(Word and element locating data)
>>>>>

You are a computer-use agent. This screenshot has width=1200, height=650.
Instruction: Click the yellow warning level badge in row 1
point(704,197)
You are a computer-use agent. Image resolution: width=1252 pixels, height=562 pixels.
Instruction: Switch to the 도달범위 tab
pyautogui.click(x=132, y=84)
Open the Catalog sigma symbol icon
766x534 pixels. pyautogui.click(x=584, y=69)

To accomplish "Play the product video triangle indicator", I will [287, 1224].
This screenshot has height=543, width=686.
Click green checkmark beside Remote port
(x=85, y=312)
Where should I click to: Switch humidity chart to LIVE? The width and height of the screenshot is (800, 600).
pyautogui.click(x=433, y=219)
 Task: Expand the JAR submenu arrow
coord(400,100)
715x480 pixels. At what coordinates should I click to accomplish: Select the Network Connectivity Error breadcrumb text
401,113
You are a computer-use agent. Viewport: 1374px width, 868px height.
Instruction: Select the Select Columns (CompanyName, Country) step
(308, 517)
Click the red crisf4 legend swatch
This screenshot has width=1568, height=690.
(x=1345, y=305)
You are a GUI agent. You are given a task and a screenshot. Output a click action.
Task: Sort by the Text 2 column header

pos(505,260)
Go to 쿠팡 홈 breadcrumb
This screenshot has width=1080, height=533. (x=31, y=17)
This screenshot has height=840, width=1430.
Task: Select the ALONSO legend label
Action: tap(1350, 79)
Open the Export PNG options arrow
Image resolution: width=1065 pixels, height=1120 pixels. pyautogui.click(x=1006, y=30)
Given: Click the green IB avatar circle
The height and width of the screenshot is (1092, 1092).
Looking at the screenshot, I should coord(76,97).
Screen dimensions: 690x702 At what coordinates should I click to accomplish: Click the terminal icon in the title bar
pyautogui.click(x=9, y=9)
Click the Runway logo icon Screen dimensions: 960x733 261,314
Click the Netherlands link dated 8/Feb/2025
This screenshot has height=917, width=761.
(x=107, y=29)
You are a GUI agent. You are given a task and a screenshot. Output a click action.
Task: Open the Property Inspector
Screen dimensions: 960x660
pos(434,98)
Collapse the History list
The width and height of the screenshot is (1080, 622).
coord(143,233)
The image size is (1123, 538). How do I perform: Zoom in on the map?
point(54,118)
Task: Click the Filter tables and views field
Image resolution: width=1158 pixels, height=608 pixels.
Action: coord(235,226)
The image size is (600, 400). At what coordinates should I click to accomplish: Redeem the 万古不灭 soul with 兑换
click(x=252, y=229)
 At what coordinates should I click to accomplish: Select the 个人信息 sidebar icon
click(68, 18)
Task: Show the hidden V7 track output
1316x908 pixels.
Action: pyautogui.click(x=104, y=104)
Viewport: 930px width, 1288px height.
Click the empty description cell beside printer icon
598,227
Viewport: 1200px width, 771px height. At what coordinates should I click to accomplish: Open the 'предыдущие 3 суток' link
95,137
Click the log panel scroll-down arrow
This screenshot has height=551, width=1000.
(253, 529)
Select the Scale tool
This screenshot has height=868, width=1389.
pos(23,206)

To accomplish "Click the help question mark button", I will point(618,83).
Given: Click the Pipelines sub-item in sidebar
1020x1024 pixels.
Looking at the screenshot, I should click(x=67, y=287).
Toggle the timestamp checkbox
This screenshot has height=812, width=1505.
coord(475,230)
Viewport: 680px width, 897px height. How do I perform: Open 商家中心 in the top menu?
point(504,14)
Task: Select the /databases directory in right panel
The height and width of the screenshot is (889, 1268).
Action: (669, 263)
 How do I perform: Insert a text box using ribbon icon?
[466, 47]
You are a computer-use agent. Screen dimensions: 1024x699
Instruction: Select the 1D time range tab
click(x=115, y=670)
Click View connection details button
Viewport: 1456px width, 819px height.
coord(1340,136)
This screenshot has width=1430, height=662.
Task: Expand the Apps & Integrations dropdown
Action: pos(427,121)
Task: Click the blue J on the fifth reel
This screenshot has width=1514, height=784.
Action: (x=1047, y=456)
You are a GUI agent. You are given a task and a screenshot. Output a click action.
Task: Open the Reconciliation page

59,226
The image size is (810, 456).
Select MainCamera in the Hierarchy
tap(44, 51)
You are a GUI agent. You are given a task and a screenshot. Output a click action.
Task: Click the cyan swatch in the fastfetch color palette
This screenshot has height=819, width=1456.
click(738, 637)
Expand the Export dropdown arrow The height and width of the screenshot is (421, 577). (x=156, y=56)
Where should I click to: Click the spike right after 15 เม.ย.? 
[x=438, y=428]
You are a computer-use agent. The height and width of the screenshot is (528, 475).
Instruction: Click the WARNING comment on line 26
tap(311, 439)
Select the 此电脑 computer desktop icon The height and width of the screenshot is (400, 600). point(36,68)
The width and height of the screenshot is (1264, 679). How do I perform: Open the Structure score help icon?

<<<<<

> **Description of the task**: Write out the lines from the one containing "Click the Runway" through the one containing "Action: coord(235,226)", inclusive, reproducing them exactly.

> **Result of the task**:
Click the Runway logo icon Screen dimensions: 960x733 261,314
Click the Netherlands link dated 8/Feb/2025
This screenshot has height=917, width=761.
(x=107, y=29)
You are a GUI agent. You are given a task and a screenshot. Output a click action.
Task: Open the Property Inspector
Screen dimensions: 960x660
pos(434,98)
Collapse the History list
The width and height of the screenshot is (1080, 622).
coord(143,233)
The image size is (1123, 538). How do I perform: Zoom in on the map?
point(54,118)
Task: Click the Filter tables and views field
Image resolution: width=1158 pixels, height=608 pixels.
Action: coord(235,226)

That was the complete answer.